意味を考える前に計画を立て、結論が出る前に出発してしまう。
これが大切である」
「めんどくさい」ということばはつかっていないけれど、
旅をはじめられないのは「めんどくさい」からなので、
旅だちへのぐずつきは、すべて「めんどくさい」問題がからんでいる。
そんなにめんどくさいのは、ほんとうはやりたくないからだろう、
というひとへの反論は
「何事もやってからだんだん面白くなるのであって、
やる前はどんなことでも面倒くさいに決っている」
と宮田さんはあんがい頑固だ。
宮田さんは、「かんがえる」ことについても
根源的な疑問をかんじているようにみえる。
「結論が出る前に出発してしまう」
これが、あんがいふかい。かんがえない。かんがえると うごけなくなる。
よりよく実行するためにかんがえをかさね、ふかめるのだろうけど、
かんがえたあげくに「やーめた」になってはぜんぜん意味がない。
そんなことなら、とにかく出発したほうがよっぽどましなわけで、
きめることと かんがえることは、なにも関係ないばかりか、
むしろかんがないほうがうまくいく例を、宮田さんはたくさん体験してきているのだろう。

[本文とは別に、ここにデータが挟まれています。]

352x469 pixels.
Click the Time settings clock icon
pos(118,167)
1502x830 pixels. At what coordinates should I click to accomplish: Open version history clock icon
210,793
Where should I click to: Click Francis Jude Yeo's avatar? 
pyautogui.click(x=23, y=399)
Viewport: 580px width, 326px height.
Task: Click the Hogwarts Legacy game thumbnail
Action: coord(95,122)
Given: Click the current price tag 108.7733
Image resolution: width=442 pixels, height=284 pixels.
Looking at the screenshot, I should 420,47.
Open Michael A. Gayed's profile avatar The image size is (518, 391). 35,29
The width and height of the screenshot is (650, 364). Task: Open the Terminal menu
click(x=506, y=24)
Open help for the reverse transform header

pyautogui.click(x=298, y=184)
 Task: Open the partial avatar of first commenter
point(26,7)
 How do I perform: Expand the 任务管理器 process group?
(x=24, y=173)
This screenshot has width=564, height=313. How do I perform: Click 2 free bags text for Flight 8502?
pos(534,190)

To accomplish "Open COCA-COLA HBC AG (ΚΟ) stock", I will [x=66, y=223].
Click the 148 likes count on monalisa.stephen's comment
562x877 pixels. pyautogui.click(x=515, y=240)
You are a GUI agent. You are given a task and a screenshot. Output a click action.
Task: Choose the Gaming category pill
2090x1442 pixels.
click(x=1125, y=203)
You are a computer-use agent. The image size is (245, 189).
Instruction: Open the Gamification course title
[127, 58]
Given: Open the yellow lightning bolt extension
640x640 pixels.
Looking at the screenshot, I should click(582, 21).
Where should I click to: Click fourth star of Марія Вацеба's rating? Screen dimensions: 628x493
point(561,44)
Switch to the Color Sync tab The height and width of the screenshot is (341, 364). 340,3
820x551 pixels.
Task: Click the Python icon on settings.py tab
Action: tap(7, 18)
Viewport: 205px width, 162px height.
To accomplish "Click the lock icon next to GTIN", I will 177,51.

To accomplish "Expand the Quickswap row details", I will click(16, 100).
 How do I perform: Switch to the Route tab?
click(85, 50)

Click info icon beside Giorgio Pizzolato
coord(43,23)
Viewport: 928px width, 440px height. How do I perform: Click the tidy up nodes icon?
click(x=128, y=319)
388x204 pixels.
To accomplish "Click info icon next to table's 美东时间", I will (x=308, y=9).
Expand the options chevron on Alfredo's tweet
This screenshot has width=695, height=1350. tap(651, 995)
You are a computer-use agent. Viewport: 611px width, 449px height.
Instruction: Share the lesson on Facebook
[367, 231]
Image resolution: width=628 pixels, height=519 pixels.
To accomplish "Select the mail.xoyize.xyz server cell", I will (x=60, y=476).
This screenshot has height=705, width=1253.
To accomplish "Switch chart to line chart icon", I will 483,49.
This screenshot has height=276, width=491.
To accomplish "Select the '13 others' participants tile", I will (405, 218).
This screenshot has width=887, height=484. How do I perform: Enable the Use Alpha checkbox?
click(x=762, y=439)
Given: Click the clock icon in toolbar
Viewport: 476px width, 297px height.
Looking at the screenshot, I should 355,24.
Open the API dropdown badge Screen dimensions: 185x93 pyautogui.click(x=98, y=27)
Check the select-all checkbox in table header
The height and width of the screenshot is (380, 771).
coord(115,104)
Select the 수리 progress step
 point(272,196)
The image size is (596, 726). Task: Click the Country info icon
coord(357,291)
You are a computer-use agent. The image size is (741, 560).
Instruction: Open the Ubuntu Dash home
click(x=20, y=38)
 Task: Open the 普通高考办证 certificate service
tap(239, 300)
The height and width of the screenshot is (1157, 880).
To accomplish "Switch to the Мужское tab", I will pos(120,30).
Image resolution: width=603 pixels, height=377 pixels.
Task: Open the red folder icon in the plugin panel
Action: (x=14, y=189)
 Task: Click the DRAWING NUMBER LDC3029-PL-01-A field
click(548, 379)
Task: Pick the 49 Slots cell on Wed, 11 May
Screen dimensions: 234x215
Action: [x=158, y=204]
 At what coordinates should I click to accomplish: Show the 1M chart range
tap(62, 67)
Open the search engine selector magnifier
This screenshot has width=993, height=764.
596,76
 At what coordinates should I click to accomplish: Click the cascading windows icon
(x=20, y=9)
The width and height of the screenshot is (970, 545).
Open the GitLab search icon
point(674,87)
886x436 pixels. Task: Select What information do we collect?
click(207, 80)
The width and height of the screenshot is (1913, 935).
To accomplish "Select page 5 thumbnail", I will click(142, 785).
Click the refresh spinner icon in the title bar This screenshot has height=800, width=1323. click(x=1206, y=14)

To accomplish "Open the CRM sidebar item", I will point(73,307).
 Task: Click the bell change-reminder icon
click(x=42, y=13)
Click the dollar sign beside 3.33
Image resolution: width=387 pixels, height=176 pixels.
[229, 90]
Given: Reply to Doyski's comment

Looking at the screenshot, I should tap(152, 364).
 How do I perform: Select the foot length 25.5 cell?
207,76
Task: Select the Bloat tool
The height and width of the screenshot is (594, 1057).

「かんがえる」ことは、かなり用心してかかったほうがいい。
それにしても、いったいなぜ「めんどくさい」とおもってしまうのだろう。
めんどくさがる心理とは、いったいなにか。
宮田がいわれるように「面倒くさいは、性欲、睡眠欲とならんで
人間の三大欲望のひとつ」(11月17日のブログ参照)
がほんとうなら、めんどくささの説明なんてできっこないことになる。
ねむたいのに理由がないとおなじで、
めんどくささにも理由なんてないのだ、基本的な欲求だから。
『だいたい四国八十八カ所』には、もうひとつおそるべき発言がある。
「何事も最後までやり抜くよりも、
途中でサボるほうが難しく、
ステージの高い行為だということがわかる。
なぜなら、やり抜くのは惰性であって、
サボるのは決断だからだ」
そんなことをいわれると、だれだってさぼりたくなる。
「途中でサボる」は「途中でやめる」とおなじ意味なのだろうか。
かんがえはじめると、ブログをつづけてかくのが惰性におもえてくるから
こういうささやきには耳をかさないほうがいい。